Entries on target coordinates:
--- Start ---

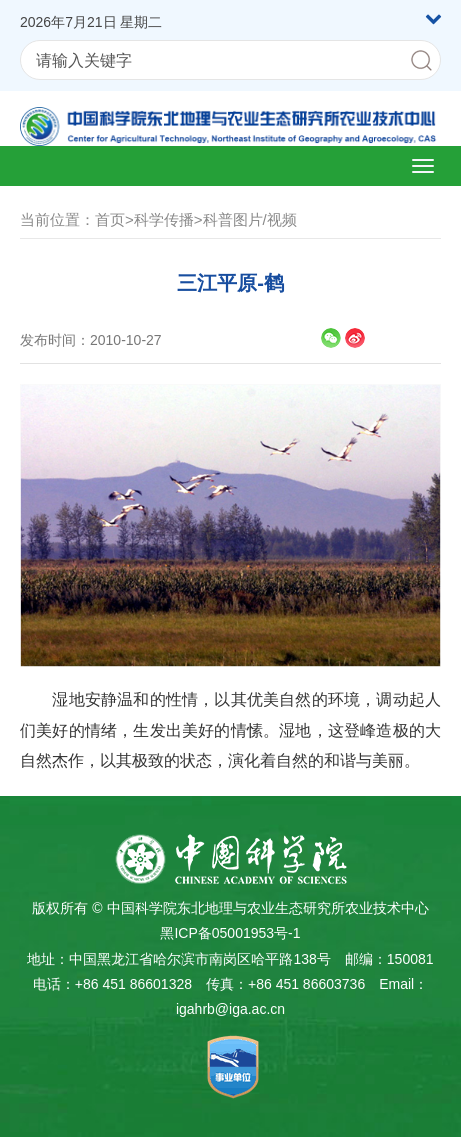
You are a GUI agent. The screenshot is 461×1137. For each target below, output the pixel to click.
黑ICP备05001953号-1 (230, 933)
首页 (110, 219)
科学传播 (164, 219)
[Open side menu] (423, 166)
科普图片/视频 (250, 219)
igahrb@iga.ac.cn (230, 1009)
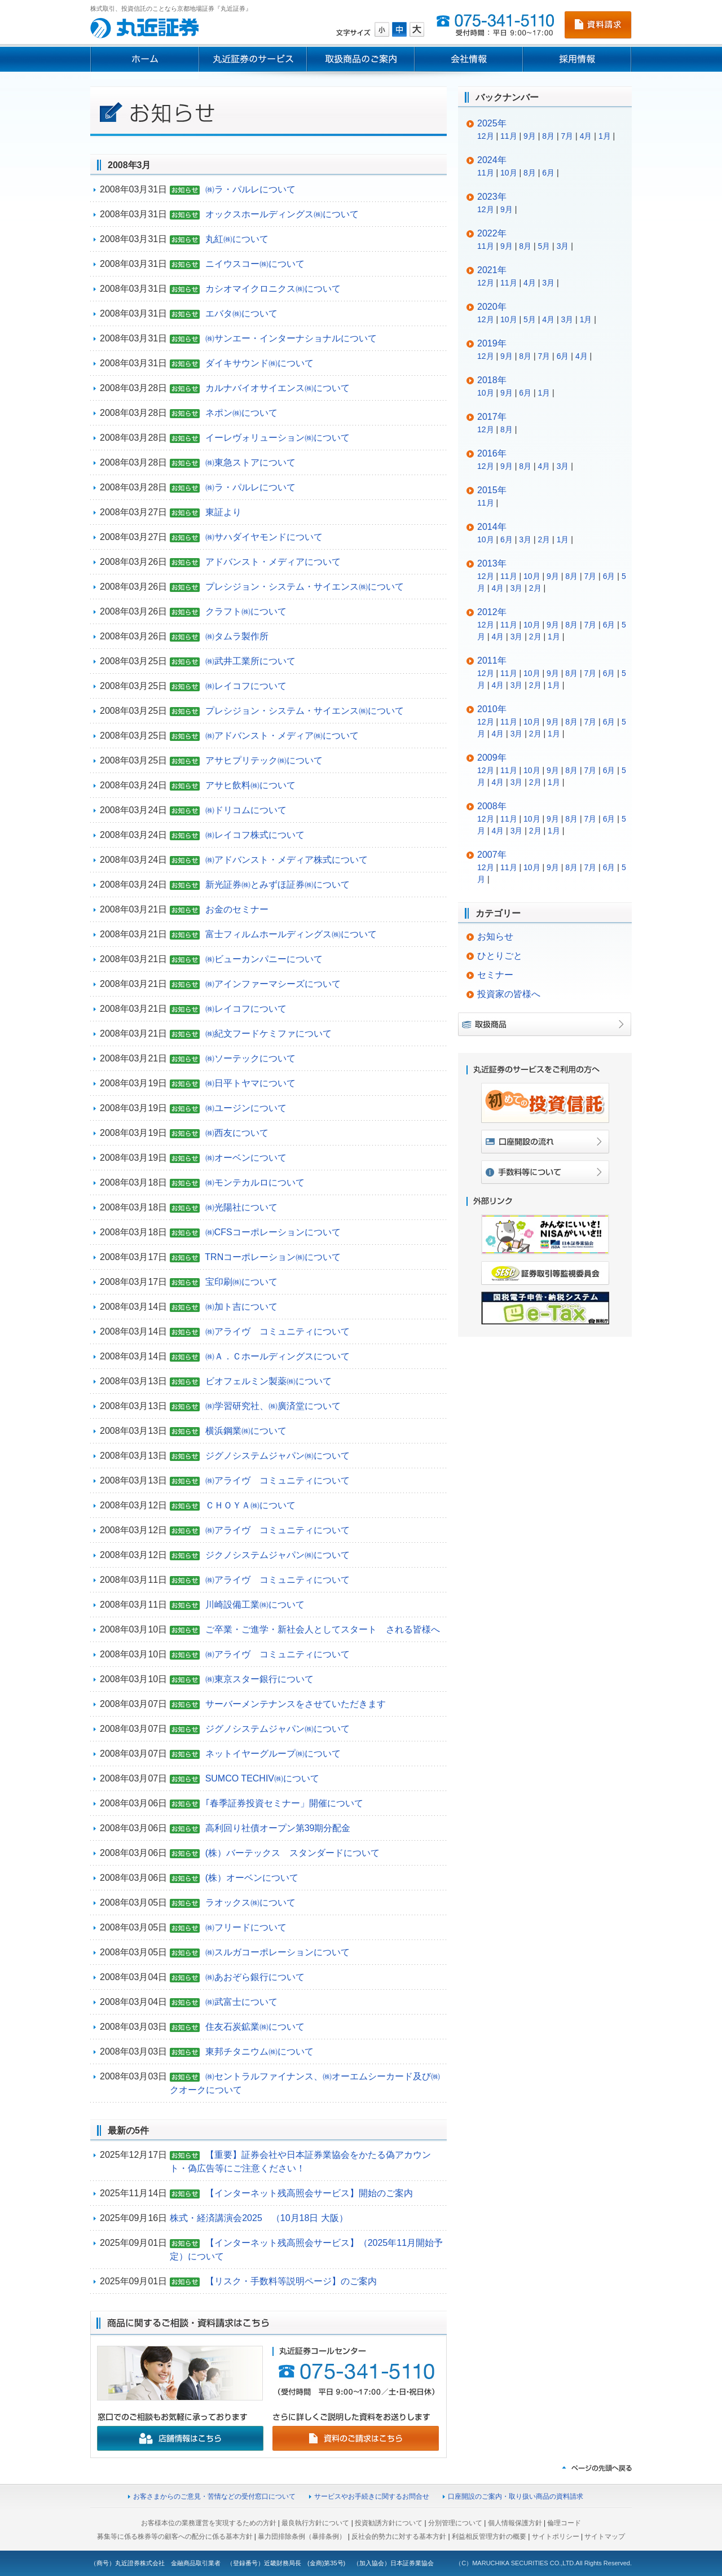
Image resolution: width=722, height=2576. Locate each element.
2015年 (492, 490)
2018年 (492, 380)
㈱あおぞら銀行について (255, 1977)
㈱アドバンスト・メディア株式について (286, 859)
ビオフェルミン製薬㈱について (268, 1381)
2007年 (492, 854)
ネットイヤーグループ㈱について (273, 1753)
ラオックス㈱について (250, 1902)
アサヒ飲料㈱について (250, 785)
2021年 (492, 270)
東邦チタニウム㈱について (259, 2051)
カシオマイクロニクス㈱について (273, 288)
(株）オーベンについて (251, 1877)
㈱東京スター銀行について (259, 1679)
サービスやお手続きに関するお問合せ (371, 2496)
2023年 (492, 196)
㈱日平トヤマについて (250, 1083)
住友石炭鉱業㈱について (255, 2026)
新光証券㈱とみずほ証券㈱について (277, 884)
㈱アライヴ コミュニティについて (277, 1331)
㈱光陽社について (241, 1207)
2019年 (492, 343)
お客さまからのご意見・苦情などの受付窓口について (214, 2496)
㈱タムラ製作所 (236, 636)
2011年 (492, 660)
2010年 (492, 709)
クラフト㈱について (246, 611)
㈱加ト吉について (241, 1306)
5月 (544, 246)
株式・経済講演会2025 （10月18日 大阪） (259, 2218)
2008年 (492, 806)
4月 (586, 136)
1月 (604, 136)
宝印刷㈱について (241, 1282)
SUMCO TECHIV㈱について (262, 1778)
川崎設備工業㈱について (255, 1604)
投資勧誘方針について (388, 2523)
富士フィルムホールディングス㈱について (291, 934)
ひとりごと (499, 955)
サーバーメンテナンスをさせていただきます (295, 1704)
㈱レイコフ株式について (255, 835)
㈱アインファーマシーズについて (273, 984)
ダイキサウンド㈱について (259, 363)
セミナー (495, 975)
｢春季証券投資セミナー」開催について (284, 1803)
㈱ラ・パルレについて (250, 189)
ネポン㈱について (241, 413)
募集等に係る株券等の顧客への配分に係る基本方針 (175, 2536)
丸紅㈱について (236, 239)
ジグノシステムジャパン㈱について (277, 1455)
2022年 (492, 233)
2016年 (492, 453)
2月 (544, 539)
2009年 (492, 757)
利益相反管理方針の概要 (489, 2536)
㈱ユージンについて (246, 1108)
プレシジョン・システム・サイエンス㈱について (304, 586)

--- End ---

WHAT TO DO: Could you shift every coordinate by 93 and write out again each line of the listing, requests included, from the line holding "首页 (110, 219)" through the end of the listing, both ends included? Leave the pictures out of your answer.

EXERCISE ANSWER:
首页 (203, 312)
科学传播 (257, 312)
[Open side menu] (516, 259)
科普图片/视频 (343, 312)
igahrb@iga.ac.cn (323, 1102)
Image resolution: width=722, height=2576. Locate each element.
2015年 (585, 583)
2018年 (585, 473)
㈱あおぞら銀行について (348, 2070)
㈱アドバンスト・メディア株式について (379, 952)
ビオフェルミン製薬㈱について (361, 1474)
2007年 (585, 947)
ネットイヤーグループ㈱について (366, 1846)
ラオックス㈱について (343, 1995)
アサヒ飲料㈱について (343, 878)
2021年 (585, 363)
東邦チタニウム㈱について (352, 2144)
カシオマイクロニクス㈱について (366, 381)
(株）オーベンについて (344, 1970)
㈱東京スター銀行について (352, 1772)
サービスやお手続きに関するお問合せ (464, 2589)
2023年 (585, 289)
㈱日平トヤマについて (343, 1176)
住友石炭鉱業㈱について (348, 2119)
新光証券㈱とみずほ証券㈱について (370, 977)
㈱アライヴ コミュニティについて (370, 1424)
㈱光陽社について (334, 1300)
2019年 (585, 436)
お客さまからのご意見・苦情などの受付窓口について (307, 2589)
㈱タムラ製作所 (329, 729)
2011年 (585, 753)
2010年 (585, 802)
クラフト㈱について (339, 704)
㈱加ト吉について (334, 1399)
5月 (637, 339)
株式・経済講演会2025 （10月18日 大阪） (352, 2311)
2008年 (585, 899)
4月 (679, 229)
1月 (697, 229)
宝印刷㈱について (334, 1375)
SUMCO TECHIV㈱について (355, 1871)
川崎設備工業㈱について (348, 1697)
投資勧誘方針について (481, 2616)
富士フィルムホールディングス㈱について (384, 1027)
ひとりごと (592, 1048)
サーバーメンテナンスをさせていただきます (388, 1797)
㈱レイコフ株式について (348, 928)
㈱アインファーマシーズについて (366, 1077)
ダイキサウンド㈱について (352, 456)
セミナー (588, 1068)
｢春季証券投資セミナー」開催について (377, 1896)
㈱ラ・パルレについて (343, 282)
ネポン㈱について (334, 506)
募集等に係る株券等の顧客への配分に係る基本方針 (268, 2629)
丸紅㈱について (329, 332)
ジグノシステムジャパン㈱について (370, 1548)
2022年 (585, 326)
2016年 (585, 546)
2月 (637, 632)
2009年 (585, 850)
利益相反管理方針の概要 (582, 2629)
㈱ユージンについて (339, 1201)
プレシジョン・システム・サイエンス㈱について (397, 679)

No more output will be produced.